11: Penelope Packard the Pillager -New Name Change (NP)
OSCAR NOTE: the old name was registered in March of 2020, via Calontir.
Old Item: Lofnheiðr Hrafnsdóttir, to be released.
Submitter desires a feminine name.
Penelope - feminine English given name found in Family Search Historical Records: Penelope Rose; Female; Christening; 30 Mar 1562; AMBERLEY, SUSSEX, ENGLAND; Batch: C07002-1 (https://familysearch.org/ark:/61903/1:1:J736-NMT)
Packard - English surname. Gilbert Packard, dated 11 Edward II (1317) in the raw data for "Names from Medieval Suffolk" by Sara L. Uckelman, known in the Society as Aryanhwy merch Catmael (https://www.ellipsis.cx/~liana/names/english/raw/suffolkfines)
Packard is also found in R&W, s.n. Packard. Geoffrey, Henry Pac(k)ard 1327.
The Pillager - plausible byname, not attested. Here are 3 examples of other bynames with similar meanings or theme.
R&W, s.n.
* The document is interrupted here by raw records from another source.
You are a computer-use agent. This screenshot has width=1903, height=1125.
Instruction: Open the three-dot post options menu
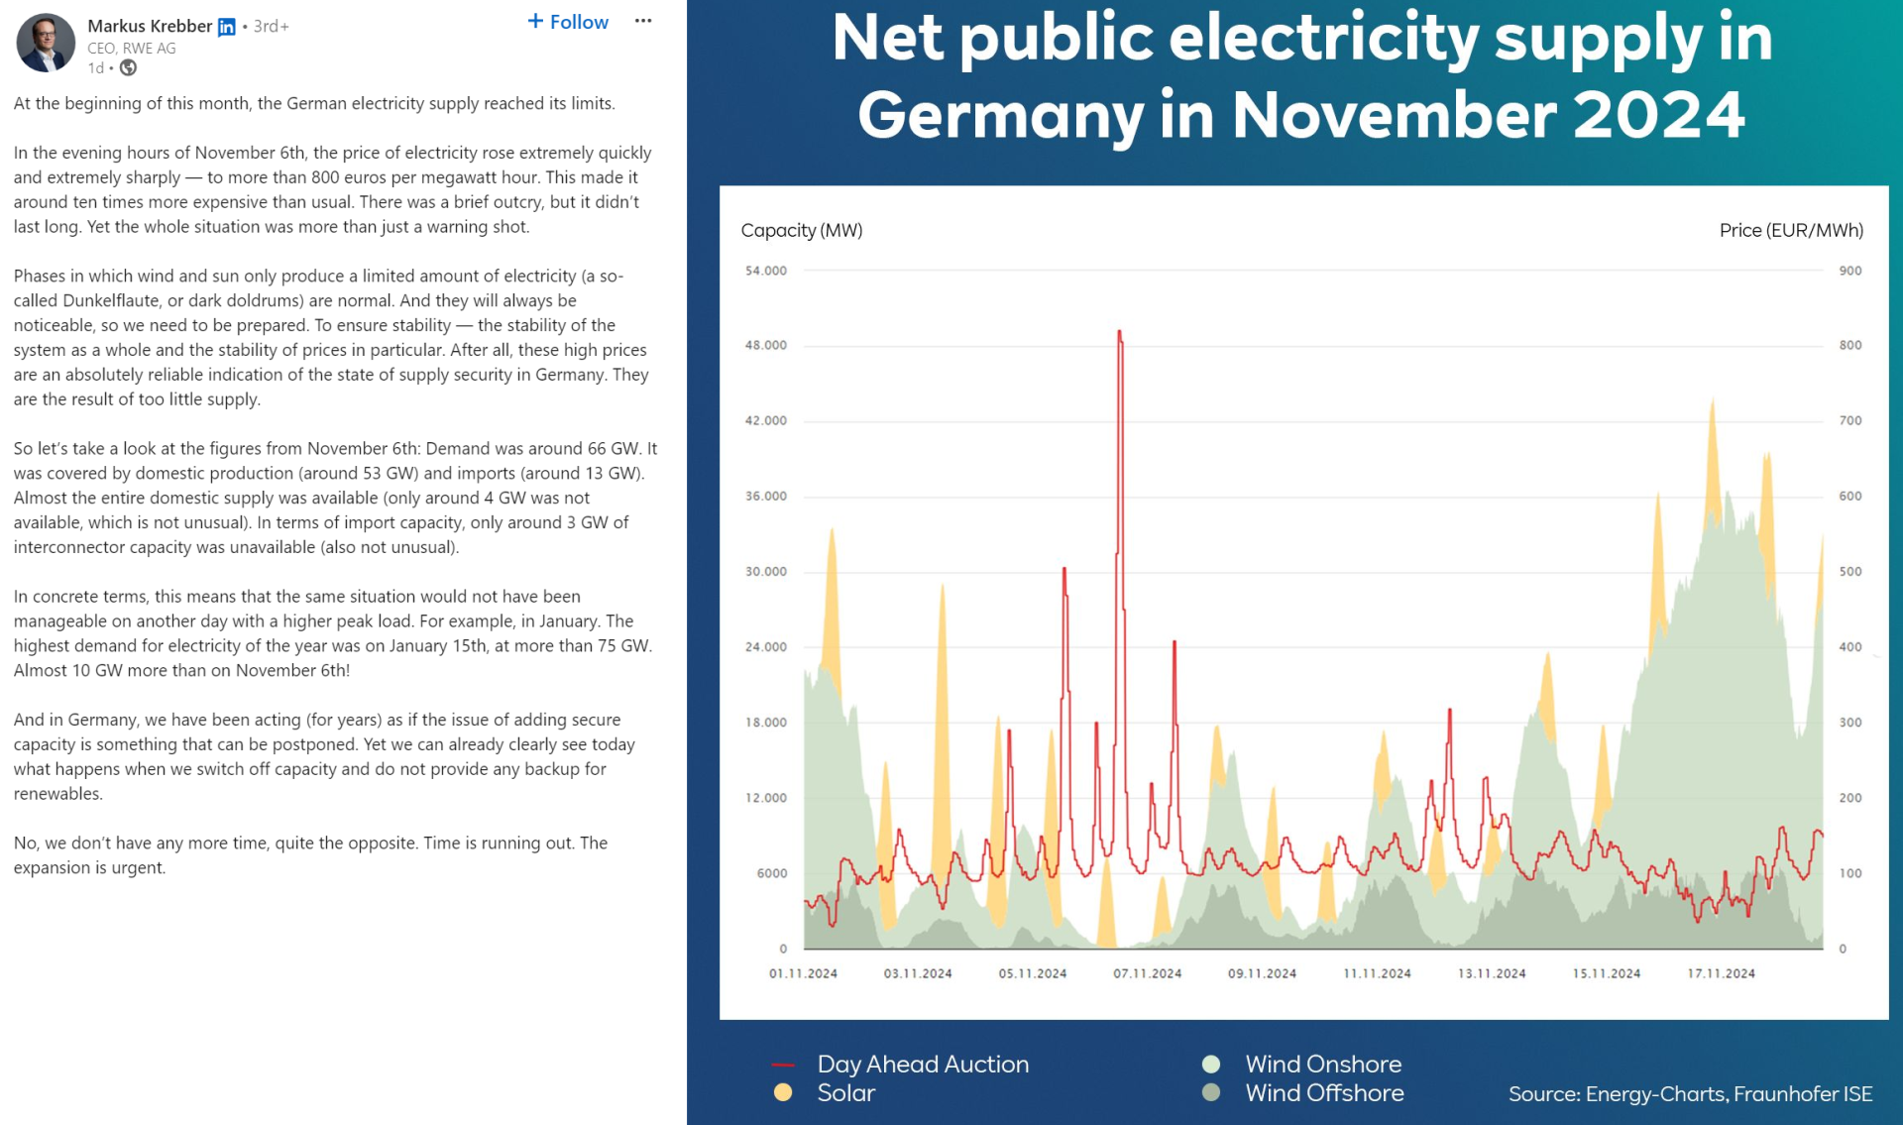tap(643, 21)
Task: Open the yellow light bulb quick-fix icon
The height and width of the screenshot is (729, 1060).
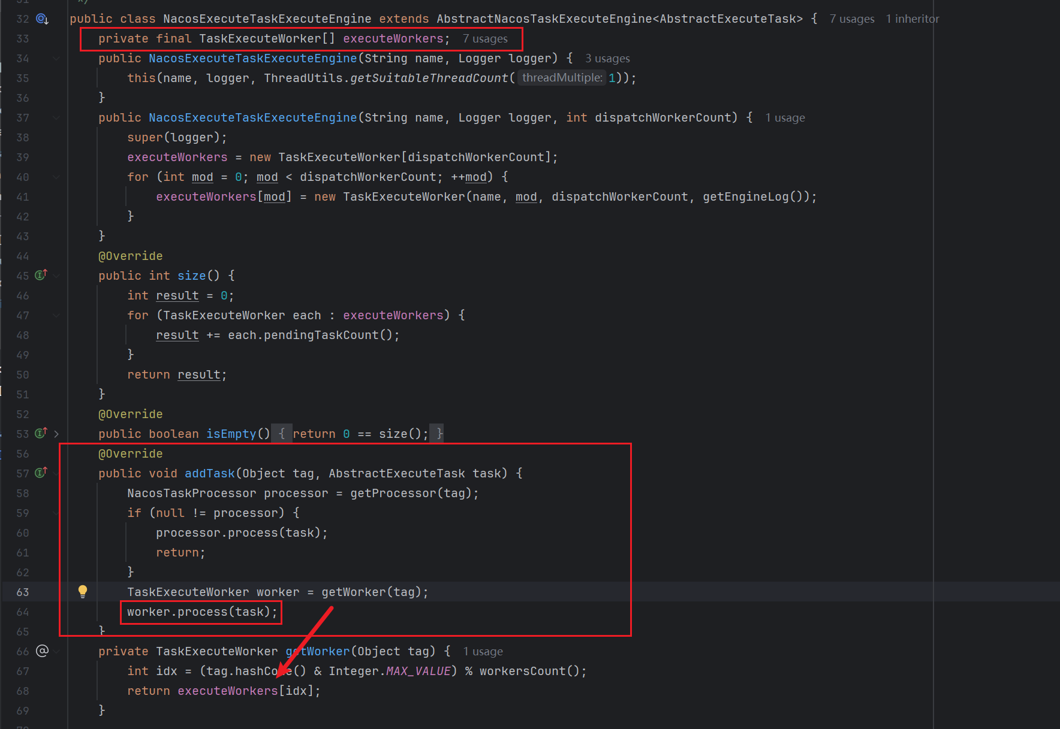Action: [x=83, y=591]
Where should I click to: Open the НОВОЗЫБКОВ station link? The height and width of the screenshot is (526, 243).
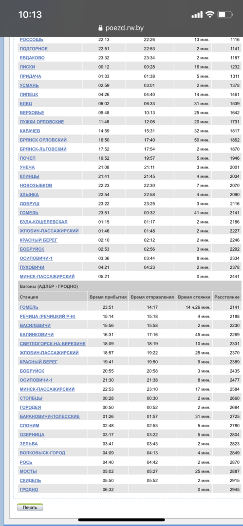tap(36, 186)
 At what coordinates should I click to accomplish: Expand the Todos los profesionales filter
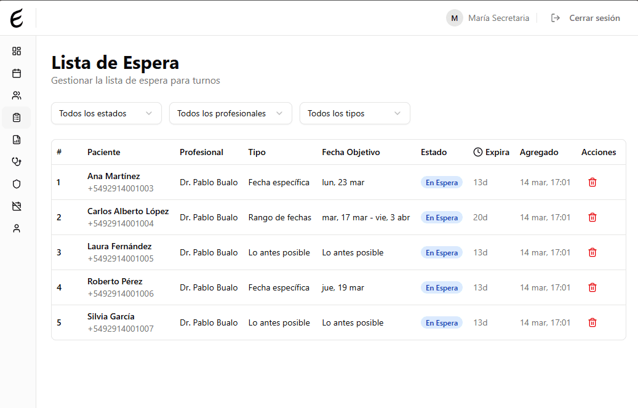pos(230,113)
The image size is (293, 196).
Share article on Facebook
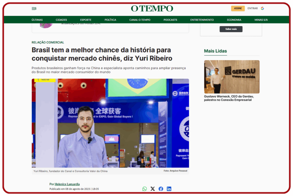coord(161,189)
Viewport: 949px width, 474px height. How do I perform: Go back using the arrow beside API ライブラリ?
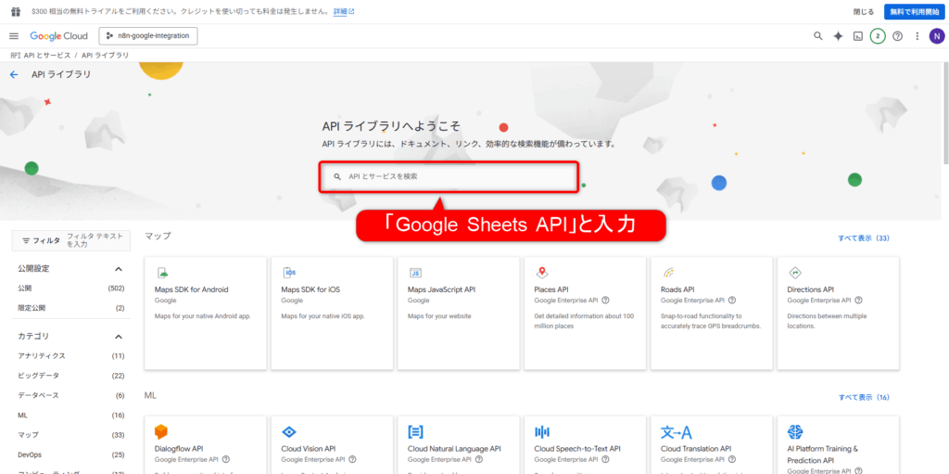[x=14, y=74]
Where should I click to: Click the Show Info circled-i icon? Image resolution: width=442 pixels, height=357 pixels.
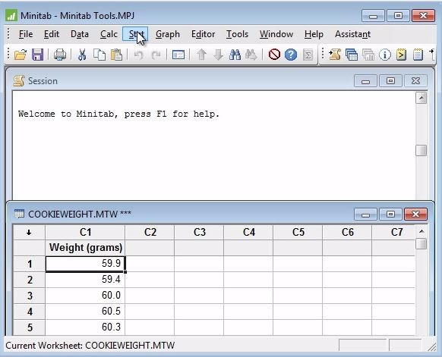[x=385, y=55]
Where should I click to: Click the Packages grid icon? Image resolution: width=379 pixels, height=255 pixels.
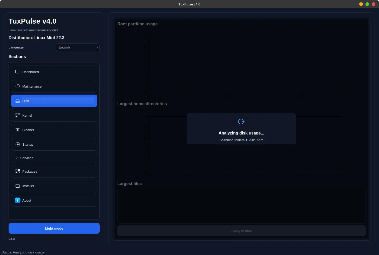point(18,172)
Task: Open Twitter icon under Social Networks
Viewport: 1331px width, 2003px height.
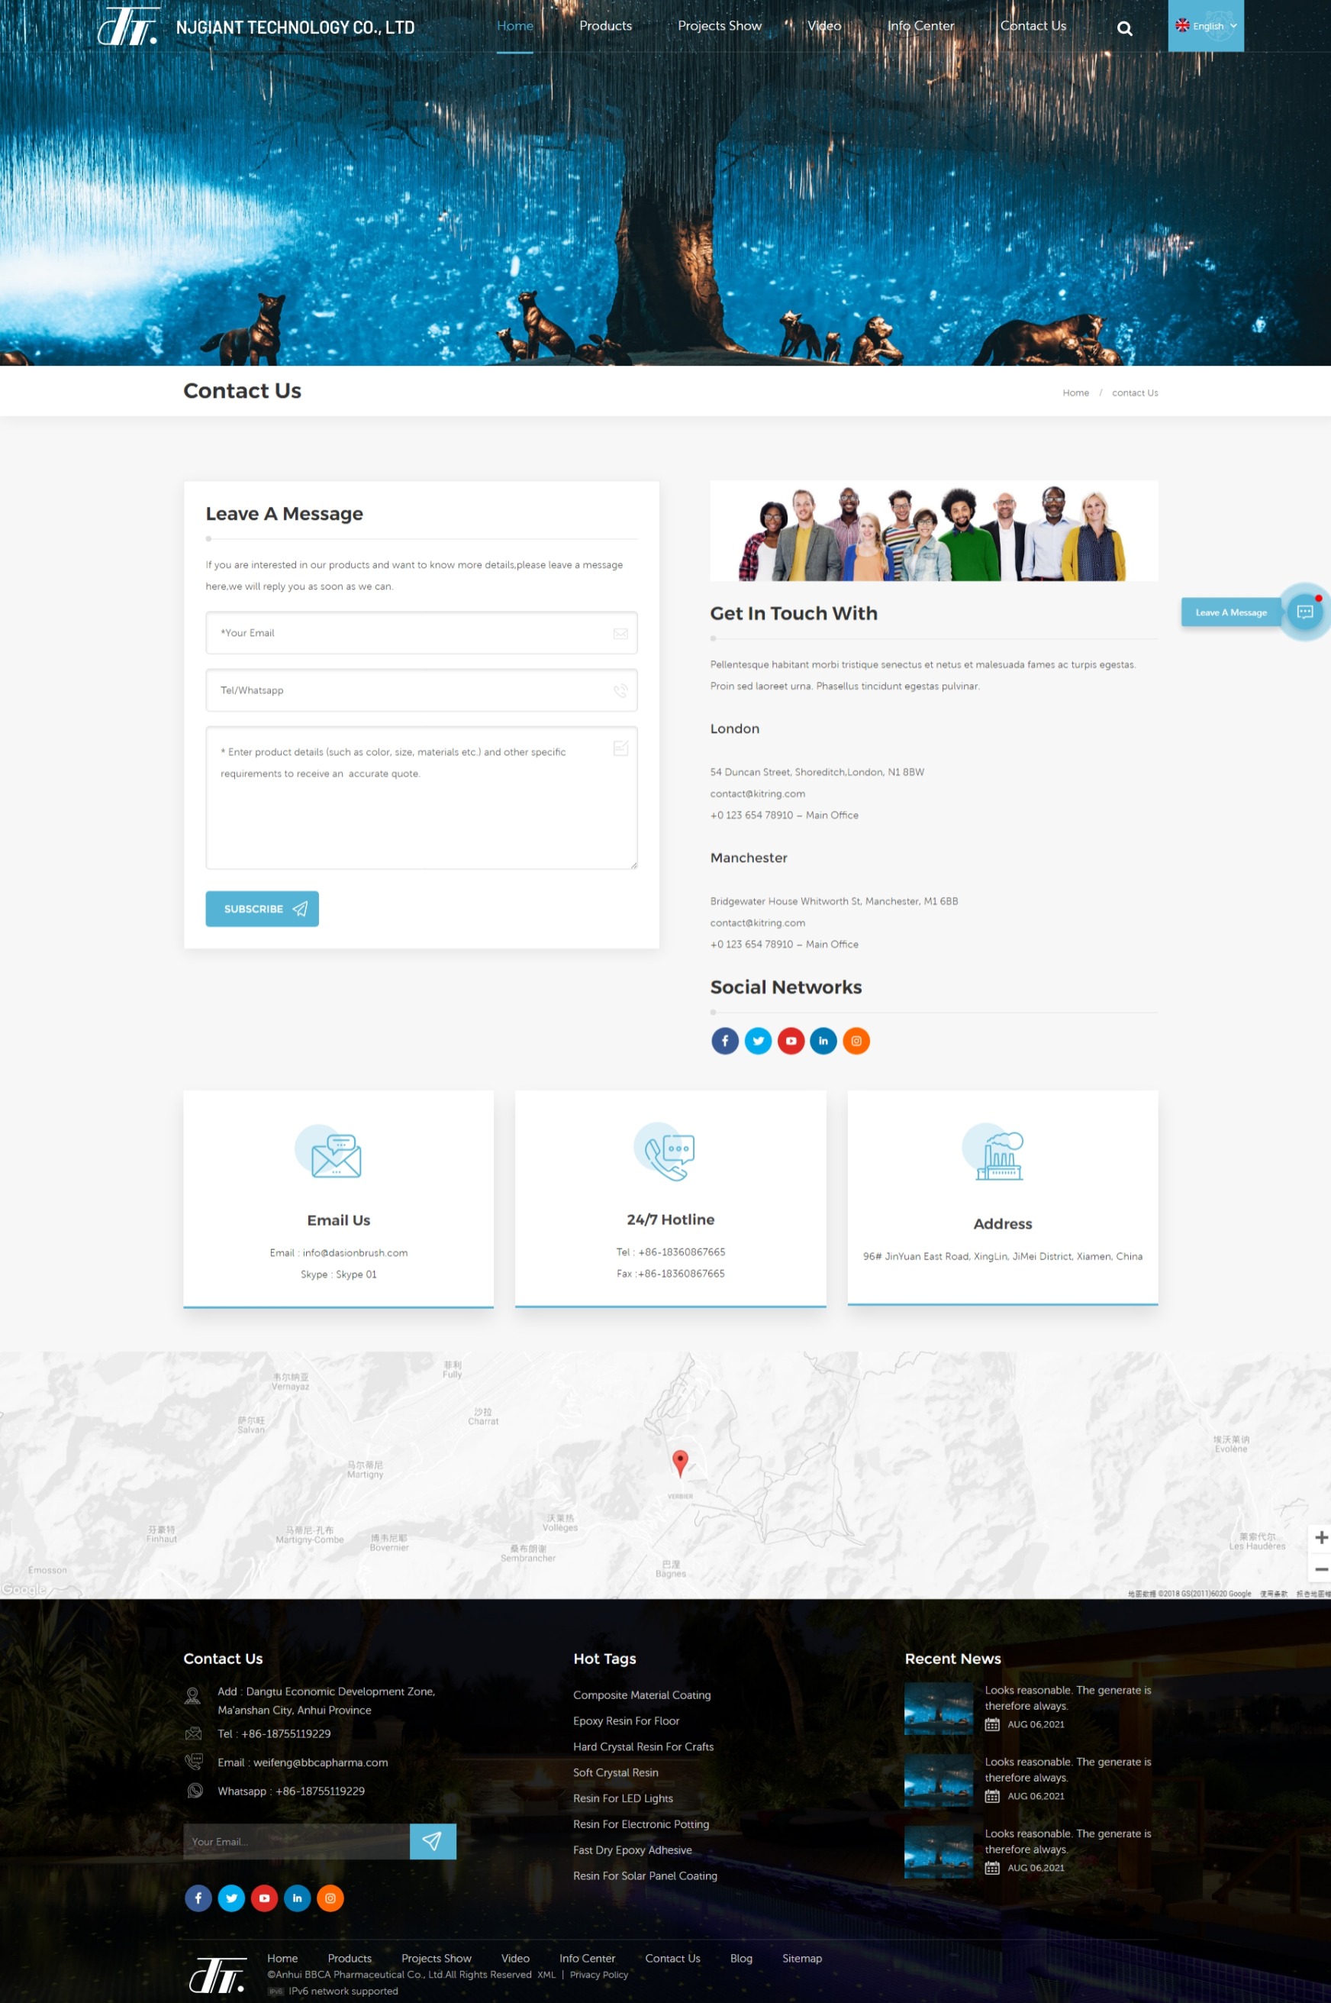Action: pos(757,1040)
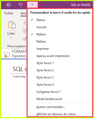Click the Undo arrow icon
This screenshot has height=119, width=94.
tap(20, 5)
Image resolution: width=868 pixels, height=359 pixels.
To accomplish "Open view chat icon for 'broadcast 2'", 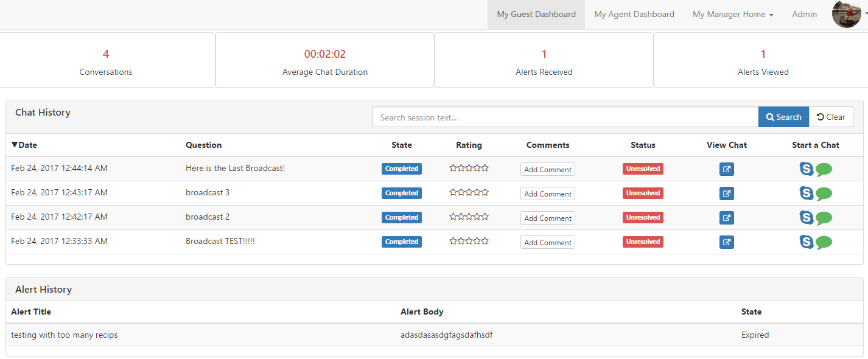I will 726,218.
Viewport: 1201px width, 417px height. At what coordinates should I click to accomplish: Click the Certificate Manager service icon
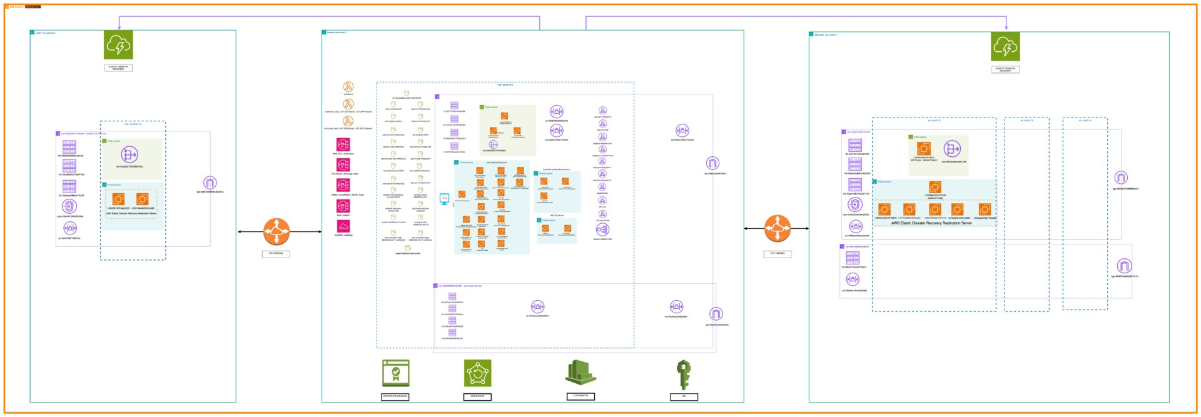point(395,373)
Pillar `plunderer'. Dike le Pilur, dated 1246, John le Piler, 1327, and Thomas Piler' 1332.
MED has the descriptive Ravysshour `plunderer, ravisher, rapist' dated 1436. "Please itt..to do proclayme..that the seid William Pulle, Ravysshour, appier, afore the Justices..to answer of the seid Felonyes."
[ quod.lib.umich.edu ]
MED also has the byname le Reuere `robber, plunderer, spoiler, destroyer'. Ricardus le Reuere is dated 1255 and William le Reuere is dated 1317.
R&W, s.n. Pillar, glosses it as `plunderer', from Old French "pilleur". The modern French "piller" could be plausibly translated as either plunder or pillage. The bynames `le Pilur' and `le Piler' therefore support the plausible LS form `the Pillager'.
SENA Appendix A supports the pattern given+byname+byname for Middle/Early Modern English.